飛来したレコード盤が、アカリの脇腹を叩いた。
あばらが軋む。
息が止まりかけるのを、無理やり胃の底へ押し戻した。
「……偽物の王様なんて、だーれーが欲しがるっつーの」
アカリは、速さを捨てた。
止まった。
一拍。
怪王の胴の真ん中。
そこだけ、空気の震えがズレている。
拍。
指先が痺れている。
構わない。
——師匠なら、ねじ込む。
強引に、一閃。
肉を斬る感触はない。
泥を切り裂くような、歪な抵抗。
掌から肘へ、不快な振動が抜けた。
怪王の輪郭が、一瞬でボロボロと崩れ始める。
「小生…の蒐集は…」と小さな断末魔を残して。
眼鏡が砕け、衣服を形作っていた塵や古い布が解け、ただの中野の遺物へ戻っていく。
寄せ集められたガラクタが王の幻想を失い、雨のような落下音。
音が、切れた。
アカリは荒い息を整え、散乱した通路上を見渡した。割れたガラス、ひっくり返った棚、無数のモノ……。
「あーあ。これ……どうすんのよ……」
*
棚の奥から、ことこと、と小さく乾いた音がした。
次に、パサリと古本のページを捲る音。
夜のブロードウェイの至る所から、付喪神たちが再びその姿を現し始めた。
「掃除だろ。……俺たちに任せろ」
ブリキの消防車が、誇らしげに車輪を鳴らした。
片目の取れた猫のぬいぐるみも、棚から飛び降り、散乱したガラクタをせっせと隅へ寄せ始める。
「全部見てた。あんたが悪いヤツじゃないことも、中野のヤツじゃないこともな」
「中野のことは、中野で片付ける。それがここのルールだ」
古いラジカセの声が、暗闇の中で響いた。
アカリは少しだけ目を丸くした後、ふっと口元を緩める。
「……そっか。じゃあ、お願いしちゃおうかな」
クロマルが、アカリの肩に降り立ち羽を整えた。
「そうか」
「あ、クロマル見てたなら手伝えって……」
「……うん。街のことは、街に任せるわ。ふわぁ……」
大きなあくびがひとつ。
アカリは最後に一度だけ、その影絵のような情景を振り返り、静かにその場を後にした。
*
翌朝。
始発の中央線。オレンジ色の朝日が差し込む車内で、アカリは眠そうに窓へ額を預けていた。
東京の夜は、朝の光に追い越されると、何事もなかったかのような顔で日常へと引き継がれていく。
車内モニターが、淡々とニュースを読み上げた。
『昨夜、中野ブロードウェイ周辺で局地的な突風が発生し、ショーウィンドウが損壊する被害がありました。負傷者は――』
アカリは、半分閉じた目のままその文字を追った。
「突風、ね。……まあ、そうなるか」
「概ね事実だろう。嘘は吐いていない」
クロマルが、向かいの席で皮肉っぽく答える。
ニュースはすぐに次の天気予報へと切り替わった。
中野の闇で起きたことなど、巨大な東京にとっては砂粒ほどの出来事でしかない。
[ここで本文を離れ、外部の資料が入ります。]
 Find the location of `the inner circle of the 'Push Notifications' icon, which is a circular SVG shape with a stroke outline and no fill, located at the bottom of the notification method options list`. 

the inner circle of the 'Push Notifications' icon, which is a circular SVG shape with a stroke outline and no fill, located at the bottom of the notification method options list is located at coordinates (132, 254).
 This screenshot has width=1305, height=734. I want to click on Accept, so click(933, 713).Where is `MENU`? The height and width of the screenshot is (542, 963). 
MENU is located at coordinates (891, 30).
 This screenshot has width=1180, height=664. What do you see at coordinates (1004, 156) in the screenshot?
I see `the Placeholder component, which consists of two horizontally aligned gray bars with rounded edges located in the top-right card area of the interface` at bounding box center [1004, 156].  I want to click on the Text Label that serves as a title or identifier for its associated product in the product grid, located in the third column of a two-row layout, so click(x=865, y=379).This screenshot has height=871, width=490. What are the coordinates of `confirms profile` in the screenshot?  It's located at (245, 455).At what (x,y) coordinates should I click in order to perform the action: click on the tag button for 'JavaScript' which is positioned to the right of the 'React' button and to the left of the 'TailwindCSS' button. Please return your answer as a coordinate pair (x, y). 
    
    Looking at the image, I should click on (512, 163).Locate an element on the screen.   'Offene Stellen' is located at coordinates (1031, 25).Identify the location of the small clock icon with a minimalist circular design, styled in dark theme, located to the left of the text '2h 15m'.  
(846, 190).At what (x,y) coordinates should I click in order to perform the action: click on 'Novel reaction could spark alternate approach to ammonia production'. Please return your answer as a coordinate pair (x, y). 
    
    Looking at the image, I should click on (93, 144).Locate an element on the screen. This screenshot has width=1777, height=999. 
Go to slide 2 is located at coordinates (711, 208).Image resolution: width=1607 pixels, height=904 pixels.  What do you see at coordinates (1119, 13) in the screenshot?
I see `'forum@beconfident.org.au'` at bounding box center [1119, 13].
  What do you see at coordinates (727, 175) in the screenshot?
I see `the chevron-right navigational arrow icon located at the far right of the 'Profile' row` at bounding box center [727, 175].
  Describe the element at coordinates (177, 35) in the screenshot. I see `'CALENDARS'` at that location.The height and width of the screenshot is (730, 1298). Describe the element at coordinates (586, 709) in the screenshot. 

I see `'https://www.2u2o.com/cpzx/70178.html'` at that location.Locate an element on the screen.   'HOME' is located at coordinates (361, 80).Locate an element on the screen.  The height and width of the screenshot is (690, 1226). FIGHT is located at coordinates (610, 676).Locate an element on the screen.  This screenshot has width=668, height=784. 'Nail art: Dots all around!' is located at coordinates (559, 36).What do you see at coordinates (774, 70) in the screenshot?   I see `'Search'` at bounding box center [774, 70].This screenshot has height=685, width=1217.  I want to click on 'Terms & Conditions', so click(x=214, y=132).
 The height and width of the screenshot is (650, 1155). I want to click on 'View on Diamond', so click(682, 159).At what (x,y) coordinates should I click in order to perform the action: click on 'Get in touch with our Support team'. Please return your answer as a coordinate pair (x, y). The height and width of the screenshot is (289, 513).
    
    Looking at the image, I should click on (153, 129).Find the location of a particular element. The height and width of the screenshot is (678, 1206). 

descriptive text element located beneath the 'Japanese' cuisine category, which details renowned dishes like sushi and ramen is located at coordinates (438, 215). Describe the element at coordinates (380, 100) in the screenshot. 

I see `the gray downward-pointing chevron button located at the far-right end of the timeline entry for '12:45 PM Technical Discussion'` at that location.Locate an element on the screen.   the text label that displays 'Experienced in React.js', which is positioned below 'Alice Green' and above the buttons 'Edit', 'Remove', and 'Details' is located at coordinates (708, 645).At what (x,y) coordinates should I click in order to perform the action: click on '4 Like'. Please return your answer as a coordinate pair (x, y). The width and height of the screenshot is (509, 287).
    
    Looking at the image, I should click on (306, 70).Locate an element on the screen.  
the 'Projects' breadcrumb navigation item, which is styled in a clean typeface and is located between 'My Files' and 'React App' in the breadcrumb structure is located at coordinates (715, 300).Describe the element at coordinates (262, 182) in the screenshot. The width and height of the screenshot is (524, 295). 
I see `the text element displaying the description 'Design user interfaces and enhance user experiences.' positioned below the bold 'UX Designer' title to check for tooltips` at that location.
朝になればすべて、現実の言葉で上書きされ、流されていく。
それでもアカリの手のひらには、あの付喪神たちの意志の重さがまだ残っていた。
人と妖の境界は、線を引くだけでは足りない。どこまで歩み寄り、どこで異物を断つか。その「お勤め」の輪郭が、今夜また少しだけ鮮明になった気がした。
走り出した列車の窓の向こうで、眠りから覚めた東京が、何もなかった顔で動き始めていた。